Salvador (BA) – Luis Turiba, figura central da cena cultural e da resistência democrática no Brasil, morreu na madrugada desta quarta-feira (26), aos 76 anos, em sua residência em Salvador. O falecimento, decorrente de complicações de saúde, encerra a trajetória de um homem que transitou com naturalidade entre a crônica jornalística, a poesia e o ativismo político.
Nascido no Recife em 1950, Luiz Artur Toribio construiu sua voz no Rio de Janeiro, onde integrou o movimento estudantil e militou no PCdoB. A ditadura civil-militar interrompeu sua formação no Cefet-RJ: aos 17 anos, foi detido pela Justiça Militar e encarcerado por seis meses sob acusação de atividades subversivas. O período foi marcado por relatos de tortura física e psicológica nas dependências do DOI-CODI. Somente em agosto de 2024, a Comissão de Anistia reconheceu oficialmente a perseguição que ele enfrentou, inclusive o monitoramento prolongado pelo Serviço Nacional de Informações (SNI).
Apesar do trauma, Turiba canalizou sua energia para a produção intelectual. Em 1977, estreou na poesia com Kiprokó. Como repórter, acumulou passagens por veículos como O Globo, revista Manchete e Gazeta Mercantil, sendo agraciado com dois prêmios Esso regionais. Foi na Gazeta que ele chegou a Brasília em 1979, cidade que se tornaria um de seus principais palcos de atuação.
Entre 1985 e 2022, editou a revista Bric-a-Brac, uma referência de vanguarda que, desde o final do regime militar, articulou diálogos com nomes como Nise da Silveira, Caetano Veloso e Manoel de Barros. O poeta também foi peça fundamental no Concerto Cabeças, movimento que marcou a efervescência artística de Brasília nas décadas passadas.
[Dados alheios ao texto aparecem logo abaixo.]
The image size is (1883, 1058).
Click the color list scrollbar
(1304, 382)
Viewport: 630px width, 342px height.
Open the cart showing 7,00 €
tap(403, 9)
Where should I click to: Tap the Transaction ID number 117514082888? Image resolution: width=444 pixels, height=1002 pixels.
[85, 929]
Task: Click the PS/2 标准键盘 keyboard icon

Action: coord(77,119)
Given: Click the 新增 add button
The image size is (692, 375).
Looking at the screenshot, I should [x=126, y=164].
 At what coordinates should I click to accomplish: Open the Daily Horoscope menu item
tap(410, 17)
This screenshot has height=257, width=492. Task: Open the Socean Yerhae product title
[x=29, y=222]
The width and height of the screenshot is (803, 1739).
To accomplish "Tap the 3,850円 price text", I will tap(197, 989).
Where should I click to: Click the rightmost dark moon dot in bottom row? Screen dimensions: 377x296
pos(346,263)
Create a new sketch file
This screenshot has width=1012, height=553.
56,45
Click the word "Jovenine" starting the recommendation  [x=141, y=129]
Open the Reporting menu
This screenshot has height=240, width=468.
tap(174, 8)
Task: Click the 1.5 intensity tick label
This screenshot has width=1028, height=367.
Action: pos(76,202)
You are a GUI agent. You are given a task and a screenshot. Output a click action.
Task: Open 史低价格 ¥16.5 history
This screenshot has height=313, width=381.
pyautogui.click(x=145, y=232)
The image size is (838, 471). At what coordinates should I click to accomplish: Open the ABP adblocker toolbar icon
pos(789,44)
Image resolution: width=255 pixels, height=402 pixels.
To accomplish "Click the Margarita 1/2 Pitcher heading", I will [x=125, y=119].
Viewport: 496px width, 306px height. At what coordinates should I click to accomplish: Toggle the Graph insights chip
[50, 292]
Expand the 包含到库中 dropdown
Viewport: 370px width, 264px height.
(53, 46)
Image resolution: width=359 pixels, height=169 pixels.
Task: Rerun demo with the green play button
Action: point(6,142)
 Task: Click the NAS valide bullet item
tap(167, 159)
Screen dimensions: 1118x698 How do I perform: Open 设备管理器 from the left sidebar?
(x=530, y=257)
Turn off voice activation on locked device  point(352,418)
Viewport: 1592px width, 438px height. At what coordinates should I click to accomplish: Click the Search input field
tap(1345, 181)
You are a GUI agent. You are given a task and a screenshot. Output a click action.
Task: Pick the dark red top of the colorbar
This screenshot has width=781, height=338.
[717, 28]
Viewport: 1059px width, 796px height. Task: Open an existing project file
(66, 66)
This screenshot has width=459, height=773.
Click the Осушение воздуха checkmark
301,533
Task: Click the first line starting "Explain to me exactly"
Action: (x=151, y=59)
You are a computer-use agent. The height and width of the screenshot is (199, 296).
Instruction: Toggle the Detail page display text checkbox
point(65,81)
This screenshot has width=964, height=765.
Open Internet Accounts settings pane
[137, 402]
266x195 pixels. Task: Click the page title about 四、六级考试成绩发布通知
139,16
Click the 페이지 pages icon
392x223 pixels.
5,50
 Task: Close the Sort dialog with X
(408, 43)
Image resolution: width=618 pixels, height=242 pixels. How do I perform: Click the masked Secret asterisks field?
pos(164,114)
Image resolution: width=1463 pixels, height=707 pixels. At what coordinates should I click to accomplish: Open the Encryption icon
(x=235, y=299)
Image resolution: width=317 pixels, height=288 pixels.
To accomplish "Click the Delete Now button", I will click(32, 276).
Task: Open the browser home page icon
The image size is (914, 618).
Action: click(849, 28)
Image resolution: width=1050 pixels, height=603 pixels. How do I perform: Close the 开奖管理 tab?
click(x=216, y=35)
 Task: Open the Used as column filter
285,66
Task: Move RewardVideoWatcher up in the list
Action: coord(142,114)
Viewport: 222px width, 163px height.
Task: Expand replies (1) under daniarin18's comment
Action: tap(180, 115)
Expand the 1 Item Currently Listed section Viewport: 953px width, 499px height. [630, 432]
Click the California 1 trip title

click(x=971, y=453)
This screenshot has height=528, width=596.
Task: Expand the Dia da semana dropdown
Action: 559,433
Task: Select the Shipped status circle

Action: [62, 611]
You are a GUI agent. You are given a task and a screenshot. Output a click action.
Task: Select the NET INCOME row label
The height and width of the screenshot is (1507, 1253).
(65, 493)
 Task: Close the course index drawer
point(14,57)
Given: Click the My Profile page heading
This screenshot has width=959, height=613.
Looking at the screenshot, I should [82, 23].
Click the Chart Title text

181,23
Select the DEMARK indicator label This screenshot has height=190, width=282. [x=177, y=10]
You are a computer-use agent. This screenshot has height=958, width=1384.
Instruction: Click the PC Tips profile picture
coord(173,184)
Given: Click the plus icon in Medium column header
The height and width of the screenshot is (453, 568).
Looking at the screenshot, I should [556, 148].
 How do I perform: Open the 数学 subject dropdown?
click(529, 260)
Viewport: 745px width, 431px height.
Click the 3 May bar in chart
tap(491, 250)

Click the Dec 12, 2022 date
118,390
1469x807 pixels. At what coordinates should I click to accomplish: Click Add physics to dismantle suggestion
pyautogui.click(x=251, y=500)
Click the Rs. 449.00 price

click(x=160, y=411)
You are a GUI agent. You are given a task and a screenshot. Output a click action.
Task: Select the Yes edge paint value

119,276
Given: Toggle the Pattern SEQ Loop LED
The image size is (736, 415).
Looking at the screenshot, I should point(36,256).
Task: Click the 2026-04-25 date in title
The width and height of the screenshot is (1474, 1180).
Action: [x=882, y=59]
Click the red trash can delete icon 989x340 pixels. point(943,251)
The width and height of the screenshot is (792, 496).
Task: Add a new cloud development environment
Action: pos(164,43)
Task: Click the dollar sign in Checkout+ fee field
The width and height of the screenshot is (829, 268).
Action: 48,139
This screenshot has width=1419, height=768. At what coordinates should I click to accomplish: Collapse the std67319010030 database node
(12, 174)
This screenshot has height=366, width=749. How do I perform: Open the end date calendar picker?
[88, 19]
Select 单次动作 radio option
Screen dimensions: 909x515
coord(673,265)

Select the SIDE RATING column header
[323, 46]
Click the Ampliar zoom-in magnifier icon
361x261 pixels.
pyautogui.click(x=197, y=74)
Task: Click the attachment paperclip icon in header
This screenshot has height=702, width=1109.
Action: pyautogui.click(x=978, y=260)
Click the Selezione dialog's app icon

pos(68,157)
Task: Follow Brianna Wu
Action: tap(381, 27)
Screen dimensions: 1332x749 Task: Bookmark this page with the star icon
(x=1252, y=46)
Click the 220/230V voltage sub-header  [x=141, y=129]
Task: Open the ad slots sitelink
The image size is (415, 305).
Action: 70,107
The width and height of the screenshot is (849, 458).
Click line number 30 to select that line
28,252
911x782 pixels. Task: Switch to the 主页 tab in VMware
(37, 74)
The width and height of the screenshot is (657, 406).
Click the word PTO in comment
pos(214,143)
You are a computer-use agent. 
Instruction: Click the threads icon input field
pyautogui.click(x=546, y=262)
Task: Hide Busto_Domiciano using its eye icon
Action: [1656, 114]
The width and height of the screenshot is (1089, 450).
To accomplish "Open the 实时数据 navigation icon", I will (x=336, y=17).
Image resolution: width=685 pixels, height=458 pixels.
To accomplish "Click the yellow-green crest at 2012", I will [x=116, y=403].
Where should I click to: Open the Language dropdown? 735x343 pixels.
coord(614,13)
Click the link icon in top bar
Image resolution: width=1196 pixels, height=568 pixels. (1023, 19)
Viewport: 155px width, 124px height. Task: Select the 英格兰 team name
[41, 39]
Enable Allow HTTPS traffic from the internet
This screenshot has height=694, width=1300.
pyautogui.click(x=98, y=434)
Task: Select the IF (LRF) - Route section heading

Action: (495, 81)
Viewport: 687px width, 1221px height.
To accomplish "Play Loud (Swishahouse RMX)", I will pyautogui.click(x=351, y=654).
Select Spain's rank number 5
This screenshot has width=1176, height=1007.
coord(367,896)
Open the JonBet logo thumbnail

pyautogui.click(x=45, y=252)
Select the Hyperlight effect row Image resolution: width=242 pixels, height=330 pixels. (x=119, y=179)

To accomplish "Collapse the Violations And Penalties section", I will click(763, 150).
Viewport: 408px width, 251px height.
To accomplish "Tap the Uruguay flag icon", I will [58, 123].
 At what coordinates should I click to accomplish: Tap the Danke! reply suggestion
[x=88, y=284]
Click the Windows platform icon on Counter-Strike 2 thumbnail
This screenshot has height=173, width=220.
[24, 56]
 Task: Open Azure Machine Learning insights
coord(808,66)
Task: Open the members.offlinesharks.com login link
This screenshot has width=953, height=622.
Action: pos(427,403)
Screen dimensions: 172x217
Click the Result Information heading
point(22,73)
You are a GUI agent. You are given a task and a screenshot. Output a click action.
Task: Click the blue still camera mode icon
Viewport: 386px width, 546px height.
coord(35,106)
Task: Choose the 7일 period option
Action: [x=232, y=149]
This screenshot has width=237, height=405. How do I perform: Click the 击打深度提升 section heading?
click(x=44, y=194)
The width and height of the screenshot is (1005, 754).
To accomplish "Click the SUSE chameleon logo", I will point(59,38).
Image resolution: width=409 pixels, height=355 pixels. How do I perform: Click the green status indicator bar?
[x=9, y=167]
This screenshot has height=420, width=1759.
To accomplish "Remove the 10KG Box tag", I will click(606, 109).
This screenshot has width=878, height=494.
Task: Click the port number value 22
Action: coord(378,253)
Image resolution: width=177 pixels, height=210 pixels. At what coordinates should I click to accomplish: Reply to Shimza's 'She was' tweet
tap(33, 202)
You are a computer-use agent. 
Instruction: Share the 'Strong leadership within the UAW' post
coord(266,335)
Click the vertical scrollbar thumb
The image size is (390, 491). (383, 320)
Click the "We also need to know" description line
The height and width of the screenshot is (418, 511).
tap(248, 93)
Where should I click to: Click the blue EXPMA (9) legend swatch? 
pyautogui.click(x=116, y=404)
A faceta de agitador cultural e jornalista foi lembrada pelo poeta Nicolas Behr, que sublinhou o caráter agregador e inovador de sua obra.
Turiba deixa cinco filhos e seis netos. Fiel ao seu estilo irônico e apaixonado, ele havia deixado em seu livro Luminares, de 1983, um autorretrato de sua partida: queria o caixão envolto na bandeira do Flamengo, ao som de Imagine, encarando a morte como um gol de placa aos 45 minutos do segundo tempo. A vida profissional seguiu essa mesma intensidade, incluindo uma atuação como assessor do Ministério da Cultura antes da aposentadoria.
O Sindicato dos Jornalistas Profissionais do Distrito Federal lamentou a perda, honrando o título de Cidadão Brasiliense conferido ao autor. Amigos preparam para este sábado (29) uma homenagem no Beirute, bar tradicional que funcionou como um dos corações da boemia intelectual brasiliense frequentada por ele. Informações sobre velório e sepultamento não foram divulgadas pelos familiares.